‘Rethinking Australian journalism in the 1960s: The 1966-67 work value case and the Sydney newspaper strike‘, Honest History, 7 April 2020
This is a detailed study of two industrial relations events from more than 50 years ago. Journalists achieved significant pay rises through the legal system but then confronted employers seeking to trim the costs of the pay increases by reclassifications and lay-offs. Journalists saw the proprietors’ action as reprisal for the successful pay claim.
What followed, the 1967 Sydney newspaper strike, involving journalists, printers and other production workers, has been described as the most bitter in the history of Australian journalism. The article shows how the strike widened beyond journalists and beyond Sydney and how both proprietors and journalists set up strike newspapers. Illustrations taken from the Tribune newspaper show aspects of the strike.

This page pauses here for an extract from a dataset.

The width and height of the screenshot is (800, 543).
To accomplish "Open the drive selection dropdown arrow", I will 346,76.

The 1960s were a period when trade unions were much stronger than they are in 2020, and when the legal methods for resolving disputes were rather different. The strike also foreshadowed changes to the media industry arising from new technology: typesetting computers were taking the jobs of skilled printers setting hot metal type. Today’s media industry deals with much more fundamental technology-based change.
Printer handling newly printed copies of the strike newspaper, The Clarion (Search Foundation: owner of the material; Noel Butlin Archives Centre, Australian National University: Raymond O’Dea Collection, P113-39, Photograph of a printer lifting a set of newly printed Clarions off the press at the Catholic Weekly printshop, printed in Tribune, August 1967)

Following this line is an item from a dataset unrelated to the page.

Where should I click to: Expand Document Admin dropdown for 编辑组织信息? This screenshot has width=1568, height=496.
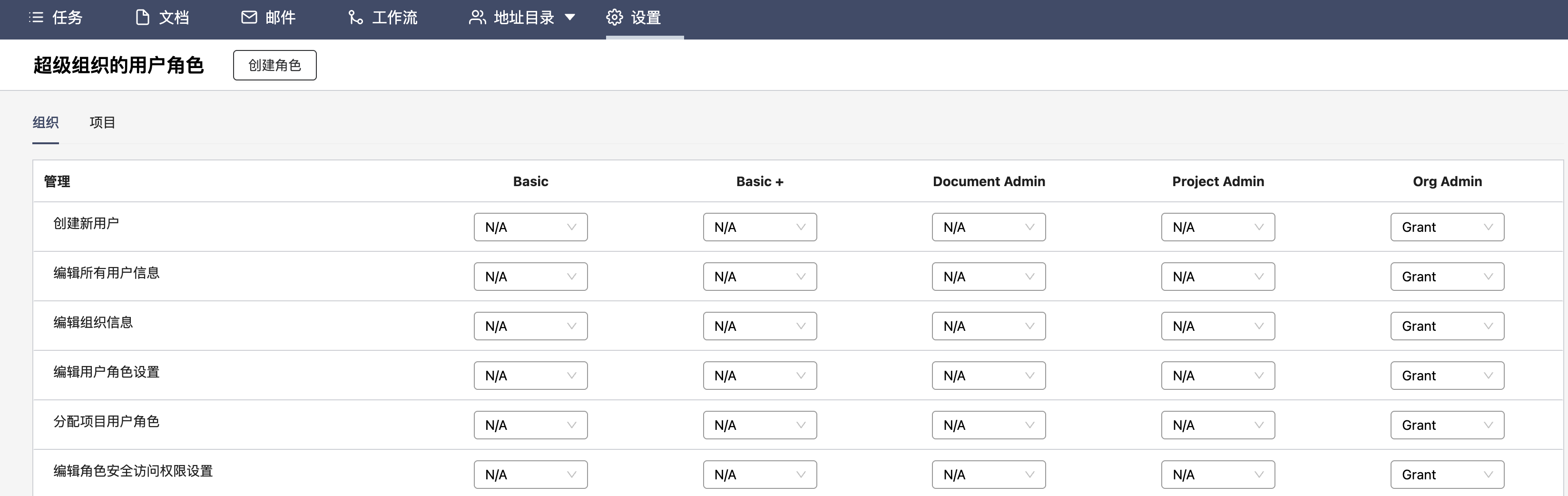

* John Myrtle was principal librarian at the Australian Institute of Criminology, Canberra. He has produced Online Gems for Honest History, drawing upon his extensive database of references and including notes about the 1940 Canberra plane crash and the 1937 Stinson crash in Queensland, and has written a number of book reviews for us (use our Search engine), most recently of a book about the Mallee, and a study of Edward St John QC. He has also explored the history of the Arthur Norman Smith lectures in journalism.